Neuropediatrics 2010; 41 - V1349
DOI: 10.1055/s-0030-1265595

Ketogenic diet in children with difficult to treat epilepsies – 6 years of clinical experience

D Gad 1, A Hofmann-Peters 1, G Classen 1, K Hilbig 1, E Korn-Merker 1
  • 1Epilepsy-Center Bethel, Pediatric Epileptology Kidron, Bielefeld (D)

Ketogenic diet (KD) is an established treatment for epilepsies since 90 years.

Several studies about effectiveness of ketogenic diet in children proofed responder rates up to 50%.

Methods: Between November 2003 and December 2009 we initiated KD in 41 in-patients (15 female, 26 male). The effectiveness of KD was evaluated after a 3-months follow-up. In patients with ≥50% seizure reduction we classified KD as effective.

Our patients had an age of 8 (median) years (range 11 months to 15.7 years).
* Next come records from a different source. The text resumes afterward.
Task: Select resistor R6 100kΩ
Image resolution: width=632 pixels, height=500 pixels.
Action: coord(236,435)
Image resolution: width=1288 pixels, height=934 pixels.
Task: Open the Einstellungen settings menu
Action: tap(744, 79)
19 were suffering from a symptomatic focal epilepsy, 7 from a cryptogenic focal epilepsy, 5 from an idiopathic generalised epilepsy, 5 from an epilepsy with focal and generalised signs, 2 from a progressive myoclonic epilepsy. 1 patient had CSWS, 1 a Lennox-Gastaut Syndrome and 1 a Dravet Syndrome.

Duration of epilepsy was 5.3 (median) years (range 4 months to 11 years).

In the past treatments with 8 (median) different anticonvulsive drugs (range 1 to 15) had failed.

The followed was 19.5 (median) months (maximum 40 months) in those patients who responded to KD.

Results: 12 patients on KD had a 50% to ≥90% reduction of seizure frequency.

Even after discontinuation of KD after 15–40 months 5 of these patients kept stable concerning seizure frequency. 7 patients are still on KD for more than 3–38 months with a persisting efficacy. In 67% of the responders we saw tolerable or treatable unwanted side effects, for example abdominal cramps, constipation or decreased Vitamin D levels.

6 of all patients (3 responders, 6 non-responders) had an improvement of attention and activity. In 16 patients we stopped KD because of a poor reduction of seizure frequency. 13 patients stopped KD because of other reasons, e.g. disgust for fatty meals.

Discussion: We couldn't see a clear influence of patients age, duration of epilepsy or the type of epilepsy on the efficacy of KD.

Looking at our responder rate we must take into account that in most of our patients KD was used as „last treatment option“ after failure of established anticonvulsant drugs.

To optimise the installation of KD and to reduce unwanted side effects a multidisciplinary team approach is needed as well as a tight cooperation with the patients' parents.